## THINGS TO DO:
1. Answer these questions from the religious news roundup:
(a) On what date is the "Elevate Marriage" conference scheduled?
(b) In what year was Saeed Abedini arrested in Iran?
(c) How many states filed briefs asking the Supreme Court to decide the marriage issue?
2. Please continue the religious news roundup from where it stops, carrying on its item about the Supreme Court and same-sex marriage.

## DOCUMENT EXCERPT:

=-=-=

Religious groups ask SCOTUS to settle marriage issue
The Southern Baptist Ethics and Religious Liberty Commission joined several other religious groups earlier this month in asking the Supreme Court to settle the same-sex marriage issue. “Legal uncertainty is especially burdensome for religious organizations and religious believers increasingly confronted with thorny questions,” the friend-of-the-court brief stated in part.

To help answer some of those questions for Illinois pastors and church leaders, the Illinois Baptist State Association will host the “Elevate Marriage” conference October 16 from 10 a.m. to 2 p.m. at the IBSA Building in Springfield. Featured speakers include Kevin Smith, The Southern Baptist Theological Seminary; Andrew Walker, Ethics and Religious Liberty Commission; and Jill Finley, Bethel Baptist Church, Troy, Ill. Lunch is included, and registration is required; go to

Winter coming soon for religious minorities in Iraq
As cold weather draws nearer in northern Iraq, the situation for refugees fleeing ISIS grows more desperate, reports Baptist Global Response. “Shelter is lacking or inadequate,” said Abraham Shepherd, who directs work in the Middle East for BGR. “People are living in their cars, under doorsteps, in the open fields—with mainly tarps covering them. People know winter will come quickly on them, and they need to be ready—if ever you can be ready in those conditions.” Click here for more on how BGR is assisting refugees in the Middle East.

Abedini to pray for husband outside White House
Naghmeh Abedini, the wife of a pastor imprisoned in Iran, will pray outside the White House this week as part of a multi-site prayer vigil for her husband and other persecuted Christians. Saeed Abedini, an American citizen, was arrested in Iran in 2012. This week marks the second anniversary of his imprisonment.

Rapper Lecrae thankful for ‘voice into culture’
Christian rapper Lecrae appeared on “The Tonight Show” Sept. 18, sitting in with house band The Roots and rapping bits from his new (and Billboard #1) album between segments. “It’s a lot to take in,” he posted on his social media pages after the show. “I am so grateful for the support. I know I represent something much bigger than me. Thank you! I thank God for a voice into culture. I pray I use it wisely.” Read more at

Supreme Court likely to untangle mixed state judgments

NEWS | After a Louisiana state judge upheld the traditional definition of marriage in a September ruling, advocates on both sides of the same-sex marriage debate are calling on the U.S. Supreme Court to make a final, nationwide ruling, once and for all. Indications are, they will.

Thirty-two states filed briefs this month asking the Supreme Court to decide the marriage issue. The appeal made by the states—15 that allow same-sex marriage and 17 that don’t—came the day after a federal judge in Louisiana this month became the first judge to uphold a state’s ban on same-sex marriage since the U.S. Supreme Court struck down part of the Defense of Marriage Act last summer.

Judge Martin Feldman ruled Sept. 3 that same-sex marriage “is not a fundamental right that states must uphold despite constitutional or legislative bans,” reported USA Today.

Feldman wrote in his opinion, “The court is persuaded that a mean of what is marriage that has endured in history for thousands of years, and prevails in a majority of states today, is not universally irrational.”

=-=-=

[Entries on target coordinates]
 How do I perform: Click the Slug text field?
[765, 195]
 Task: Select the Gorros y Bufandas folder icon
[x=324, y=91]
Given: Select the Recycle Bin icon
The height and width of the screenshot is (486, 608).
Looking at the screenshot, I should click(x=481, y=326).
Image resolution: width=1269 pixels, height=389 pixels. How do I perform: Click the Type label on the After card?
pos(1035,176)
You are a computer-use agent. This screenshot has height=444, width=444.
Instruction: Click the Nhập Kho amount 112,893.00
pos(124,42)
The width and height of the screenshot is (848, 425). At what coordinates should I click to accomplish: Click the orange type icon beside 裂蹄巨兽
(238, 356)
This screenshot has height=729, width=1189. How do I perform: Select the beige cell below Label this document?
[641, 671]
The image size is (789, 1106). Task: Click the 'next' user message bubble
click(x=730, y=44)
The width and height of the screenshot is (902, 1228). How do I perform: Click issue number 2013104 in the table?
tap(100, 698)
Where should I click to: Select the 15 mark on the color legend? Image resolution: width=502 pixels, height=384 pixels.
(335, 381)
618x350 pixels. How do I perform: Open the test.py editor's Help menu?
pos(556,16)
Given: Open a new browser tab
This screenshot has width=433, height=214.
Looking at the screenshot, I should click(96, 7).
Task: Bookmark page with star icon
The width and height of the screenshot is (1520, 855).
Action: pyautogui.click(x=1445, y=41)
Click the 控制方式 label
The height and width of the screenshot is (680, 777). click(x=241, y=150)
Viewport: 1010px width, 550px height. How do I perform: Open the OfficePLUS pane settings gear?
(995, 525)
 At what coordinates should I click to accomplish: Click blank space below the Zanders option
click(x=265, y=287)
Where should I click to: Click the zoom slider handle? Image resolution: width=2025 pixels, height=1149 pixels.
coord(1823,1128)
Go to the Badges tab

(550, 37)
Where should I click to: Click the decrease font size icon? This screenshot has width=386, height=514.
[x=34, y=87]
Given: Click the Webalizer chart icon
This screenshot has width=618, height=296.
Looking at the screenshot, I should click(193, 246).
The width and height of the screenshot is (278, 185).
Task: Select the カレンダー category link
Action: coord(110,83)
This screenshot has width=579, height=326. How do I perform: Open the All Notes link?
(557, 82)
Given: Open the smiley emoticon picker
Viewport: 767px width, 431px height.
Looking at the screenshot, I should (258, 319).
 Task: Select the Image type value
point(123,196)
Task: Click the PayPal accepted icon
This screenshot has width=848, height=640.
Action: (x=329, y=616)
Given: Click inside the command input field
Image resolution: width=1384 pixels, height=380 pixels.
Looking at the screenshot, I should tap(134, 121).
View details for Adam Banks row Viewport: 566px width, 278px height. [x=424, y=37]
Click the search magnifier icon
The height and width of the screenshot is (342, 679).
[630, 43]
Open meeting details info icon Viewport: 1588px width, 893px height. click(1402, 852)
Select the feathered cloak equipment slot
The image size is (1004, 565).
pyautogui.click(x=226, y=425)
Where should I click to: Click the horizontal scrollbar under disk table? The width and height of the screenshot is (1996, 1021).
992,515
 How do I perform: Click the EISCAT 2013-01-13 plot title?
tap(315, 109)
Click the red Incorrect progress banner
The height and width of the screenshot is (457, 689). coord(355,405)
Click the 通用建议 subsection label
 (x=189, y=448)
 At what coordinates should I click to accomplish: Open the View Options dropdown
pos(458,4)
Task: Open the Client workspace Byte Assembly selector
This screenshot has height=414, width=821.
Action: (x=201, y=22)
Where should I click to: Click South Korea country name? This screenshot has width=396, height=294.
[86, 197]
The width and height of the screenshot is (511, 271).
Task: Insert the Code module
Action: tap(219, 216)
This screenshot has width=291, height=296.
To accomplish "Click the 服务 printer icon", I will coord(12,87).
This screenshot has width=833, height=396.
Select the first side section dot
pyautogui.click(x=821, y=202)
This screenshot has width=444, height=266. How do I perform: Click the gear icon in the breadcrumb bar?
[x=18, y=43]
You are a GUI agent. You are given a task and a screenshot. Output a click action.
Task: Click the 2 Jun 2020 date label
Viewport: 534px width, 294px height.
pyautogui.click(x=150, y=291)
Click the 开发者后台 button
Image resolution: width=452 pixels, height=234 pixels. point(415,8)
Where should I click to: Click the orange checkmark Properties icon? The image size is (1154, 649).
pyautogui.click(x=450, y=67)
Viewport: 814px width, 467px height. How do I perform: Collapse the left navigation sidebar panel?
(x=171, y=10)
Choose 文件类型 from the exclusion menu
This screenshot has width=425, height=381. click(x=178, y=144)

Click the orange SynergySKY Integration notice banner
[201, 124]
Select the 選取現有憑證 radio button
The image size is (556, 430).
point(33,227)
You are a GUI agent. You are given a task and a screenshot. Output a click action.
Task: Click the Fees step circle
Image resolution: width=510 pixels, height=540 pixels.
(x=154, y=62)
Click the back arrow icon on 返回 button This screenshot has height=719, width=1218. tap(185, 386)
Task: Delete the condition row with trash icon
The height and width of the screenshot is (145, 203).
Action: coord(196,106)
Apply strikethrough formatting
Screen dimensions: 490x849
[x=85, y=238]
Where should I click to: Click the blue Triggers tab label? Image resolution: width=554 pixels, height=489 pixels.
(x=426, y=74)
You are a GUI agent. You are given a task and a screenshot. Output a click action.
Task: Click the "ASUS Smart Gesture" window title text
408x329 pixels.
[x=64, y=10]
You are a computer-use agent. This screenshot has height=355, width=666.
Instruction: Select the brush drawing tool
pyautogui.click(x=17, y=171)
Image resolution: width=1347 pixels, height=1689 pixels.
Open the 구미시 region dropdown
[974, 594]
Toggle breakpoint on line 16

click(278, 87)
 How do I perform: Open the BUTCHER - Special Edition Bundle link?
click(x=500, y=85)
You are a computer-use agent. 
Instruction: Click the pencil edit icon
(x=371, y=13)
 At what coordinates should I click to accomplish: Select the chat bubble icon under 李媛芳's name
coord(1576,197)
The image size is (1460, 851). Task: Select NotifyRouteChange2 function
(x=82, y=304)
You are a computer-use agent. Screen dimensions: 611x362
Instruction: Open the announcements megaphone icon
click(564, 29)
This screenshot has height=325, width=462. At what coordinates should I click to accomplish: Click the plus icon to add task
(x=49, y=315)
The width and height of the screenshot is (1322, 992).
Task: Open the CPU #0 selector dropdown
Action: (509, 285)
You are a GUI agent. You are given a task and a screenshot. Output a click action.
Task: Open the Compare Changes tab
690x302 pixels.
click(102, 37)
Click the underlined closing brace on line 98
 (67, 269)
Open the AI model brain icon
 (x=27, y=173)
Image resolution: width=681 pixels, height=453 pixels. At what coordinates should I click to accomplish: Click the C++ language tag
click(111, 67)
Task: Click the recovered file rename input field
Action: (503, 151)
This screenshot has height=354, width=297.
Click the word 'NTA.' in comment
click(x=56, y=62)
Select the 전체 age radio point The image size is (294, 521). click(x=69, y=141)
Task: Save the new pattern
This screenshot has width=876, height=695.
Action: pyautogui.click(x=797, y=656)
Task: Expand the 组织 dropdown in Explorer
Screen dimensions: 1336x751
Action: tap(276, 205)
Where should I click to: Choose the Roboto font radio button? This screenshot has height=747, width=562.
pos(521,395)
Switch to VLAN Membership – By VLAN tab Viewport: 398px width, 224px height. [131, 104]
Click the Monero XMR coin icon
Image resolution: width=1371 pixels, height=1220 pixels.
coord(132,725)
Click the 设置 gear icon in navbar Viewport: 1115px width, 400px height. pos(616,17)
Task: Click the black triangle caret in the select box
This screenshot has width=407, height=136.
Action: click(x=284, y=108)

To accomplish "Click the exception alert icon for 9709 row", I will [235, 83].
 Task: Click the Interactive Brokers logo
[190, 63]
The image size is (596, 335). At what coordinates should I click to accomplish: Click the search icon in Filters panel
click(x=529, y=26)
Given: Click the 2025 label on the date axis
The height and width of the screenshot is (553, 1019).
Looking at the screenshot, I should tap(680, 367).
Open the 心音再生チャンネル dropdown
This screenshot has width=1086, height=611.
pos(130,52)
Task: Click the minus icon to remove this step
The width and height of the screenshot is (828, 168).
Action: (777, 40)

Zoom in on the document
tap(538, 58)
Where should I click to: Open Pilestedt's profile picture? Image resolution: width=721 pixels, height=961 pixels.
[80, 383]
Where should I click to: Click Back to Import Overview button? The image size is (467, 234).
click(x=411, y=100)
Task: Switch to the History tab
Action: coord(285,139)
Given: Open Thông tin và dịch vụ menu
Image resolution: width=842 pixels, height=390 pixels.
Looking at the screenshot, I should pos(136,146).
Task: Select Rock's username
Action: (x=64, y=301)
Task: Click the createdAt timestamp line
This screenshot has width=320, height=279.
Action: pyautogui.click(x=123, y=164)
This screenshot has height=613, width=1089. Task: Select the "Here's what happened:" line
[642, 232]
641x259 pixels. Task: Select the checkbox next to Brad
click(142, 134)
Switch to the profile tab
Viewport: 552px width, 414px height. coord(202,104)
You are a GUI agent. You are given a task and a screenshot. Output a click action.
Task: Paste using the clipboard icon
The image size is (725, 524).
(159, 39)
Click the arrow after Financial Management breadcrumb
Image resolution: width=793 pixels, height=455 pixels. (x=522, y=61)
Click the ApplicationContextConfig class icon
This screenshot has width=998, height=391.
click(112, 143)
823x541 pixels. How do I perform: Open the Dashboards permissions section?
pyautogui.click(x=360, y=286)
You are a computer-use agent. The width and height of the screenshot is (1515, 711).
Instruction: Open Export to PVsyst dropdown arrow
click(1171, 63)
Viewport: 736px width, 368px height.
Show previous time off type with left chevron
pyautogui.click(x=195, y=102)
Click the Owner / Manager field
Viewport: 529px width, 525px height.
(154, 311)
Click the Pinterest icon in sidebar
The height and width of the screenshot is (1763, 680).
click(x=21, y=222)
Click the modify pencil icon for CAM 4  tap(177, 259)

=-=-=

## RESPONSES PER TASK:
1.
(a) October 16
(b) 2012
(c) Thirty-two

2.
Similar to rulings that have overturned banned in other states, Feldman’s decision will be appealed. Circuit appeals courts also have been busy this summer considering the same-sex marriage question:

  • In the 9th Circuit, the Court of Appeals heard arguments Sept. 8 in three cases that could affect nine states. In the suits, couples in Hawaii, Idaho and Nevada say bans on same-sex marriage are unconstitutional and have a negative impact on their families.
  • The Court of Appeals for the 7th Circuit, which includes Illinois, agreed Sept. 4 with two lower court rulings to overturn same-sex marriage bans in Indiana and Wisconsin. In Illinois, same-sex marriages officially began June 1 after the General Assembly approved “The Religious Freedom and Marriage Fairness Act” last fall.
  • The 10th and 4th circuits previously overturned same-sex marriage bans in Utah, Oklahoma and Virginia. Like virtually all of the rulings on same-sex marriage, the decisions are on hold.

Some pundits say cases in the 6th Circuit could determine when the Supreme Court will consider same-sex marriage. In early August, the court considered cases challenging same-sex marriage bans in Kentucky, Michigan, Ohio and Tennessee. At an event at the University of Minnesota earlier this month, Supreme Court Justice Ruth Bader Ginsburg predicted the court will decide on marriage “sooner or later,” according to the Washington Post, but there currently is “no urgency.” If same-sex marriage loses in the 6th Circuit, the decision could present the split needed to bring in the high court, the Post reported.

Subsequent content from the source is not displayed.